Skip to main content

Acer XB280HK 28-inch G-Sync Ultra HD Gaming Monitor Review

Acer breaks new ground with its XB280HK. Offering an Ultra HD resolution and G-Sync in a reasonably-priced 28-inch package, this monitor is unique.

Grayscale Tracking

Our grayscale and gamma tests are described in detail here.

While the XB280HK isn’t premium-priced relative to competing Ultra HD screens, it is an expensive gaming monitor. For your money, you’re getting decent grayscale performance out of the box. In the Standard picture mode, you really don’t have to make any adjustments to enjoy accurate performance. At 100 percent, the white point starts to go a little blue. But upping the Contrast control one click will fix that.

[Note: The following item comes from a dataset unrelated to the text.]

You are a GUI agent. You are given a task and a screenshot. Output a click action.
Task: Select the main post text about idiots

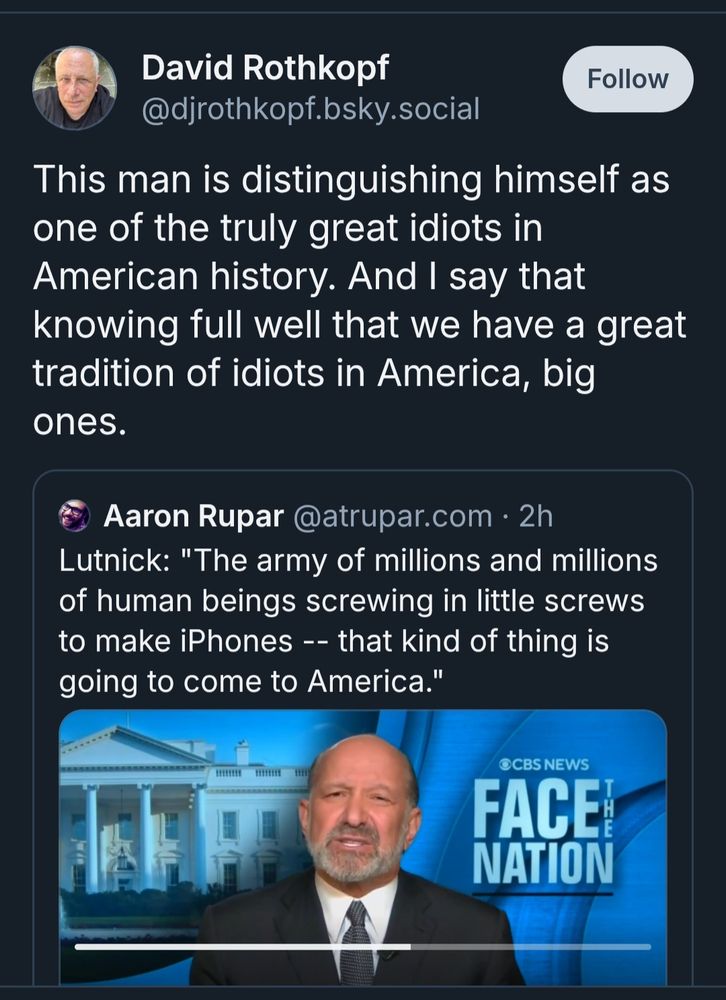360,302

An instrumented calibration brings the errors down to almost nothing with just a few tweaks. The result is fantastic.

Here is our comparison group:

The XB280HK takes top honors for out-of-box grayscale performance. We expect that a majority of gamers will not calibrate their monitors, so if accuracy is important to you, there are few better choices in the G-Sync or FreeSync segment.

The AOC takes first place by the slimmest of margins. A difference of .04dE is essentially a wash.

  • Frozen Fractal
    On first glance I thought I wouldn't have to see "we will be reviewing XB270HU soon" quote again. But then I realized it's XB280HK. Oh well, guess have to endure that quote for few more time :rolleyes:

    Contrast ratio, brightness, chromacity & gamma tracing is where XB280HK looses the ground, but to be fair, most of the gamers won't be noticing much difference at all. But it is kind of disappointing to see Planar do better in these fields than Acer utilizing the same panel. I don't know, maybe the overdrive somehow worsen the results?

    But ofcourse, it does well on uniformity and response time. Makes me wonder why XB280HK doesn't have ULMB if it's supposed to be a bundled feature with G-Sync. That should've helped in 60Hz panels more, rather than 144Hz ones.

    But anyway, XB280HK looks promising, although I don't think 4K is what I prefer for gaming+life (although I do for gaming only).
    Reply
  • deuce_23
    Sorry if i missed it but what version display port is it?
    Reply
  • Frozen Fractal
    16328127 said:
    Sorry if i missed it but what version display port is it?

    It's 1.2a I presume. Since that's what is capable of 4K@60Hz other than HDMI 2.0
    Reply
  • boju
    Should be at least version 1.2 for 4k @ 60Hz since this version has been doing this since year 2009. v1.2a is the same Res/Hz deal but brings added support for Freesync.

    Reply
  • picture_perfect
    Why do they keep pushing 4K for gaming. True gamers have always regarded fps as king and 4K is one-quarter the frame rate of 1080. Gamers don't need expensive 4K monitors driven by expensive cards at ever-lower frame rates (via G-sync). This is chasing the proverbial tail and counterproductive. Regular 1080p, v-synced at a constant 144 fps would be better than all that stuff.
    Reply
  • spagalicious
    Why do they keep pushing 4K for gaming. True gamers have always regarded fps as king and 4K is one-quarter the frame rate of 1080. Gamers don't need expensive 4K monitors driven by expensive cards at ever-lower frame rates (via G-sync). This is chasing the proverbial tail and counterproductive. Regular 1080p, v-synced at a constant 144 fps would be better than all that stuff.

    *Competitive Gamers
    People that like to play games also like to play games in ultra HD resolutions.
    Reply
  • TechyInAZ
    For peeps that want gaming at 4k now, this is the best option I've seen so far.
    Reply
  • picture_perfect
    4K is cool but GPUs cant handle it well enough yet. I'd rather have 1080p at high fps and gain an extra 1-2 frames of lag, but to each their own.
    Reply
  • bystander
    16328109 said:
    But ofcourse, it does well on uniformity and response time. Makes me wonder why XB280HK doesn't have ULMB if it's supposed to be a bundled feature with G-Sync. That should've helped in 60Hz panels more, rather than 144Hz ones.

    ULMB uses flickering to lower persistence, which reduces the motion blur. If you've ever used 60hz CRT monitors, you'll know that flickering is painful on the eyes. This is why ULMB mode is not offered on 60hz monitors, and likely won't be offered on anything less than 75-85hz.

    Reply
  • bystander
    16329841 said:
    4K is cool but GPUs cant handle it well enough yet. I'd rather have 1080p at high fps and gain an extra 1-2 frames of lag, but to each their own.

    Top end GPU's can handle 4K just fine. You just don't play it at max settings. What is better, medium to high settings and 4K, or maxed at 1080p? That is a subjective question, and will vary from person to person.

    That said, I prefer higher refresh rates than 60hz, so I'll be going 1440p before 4K.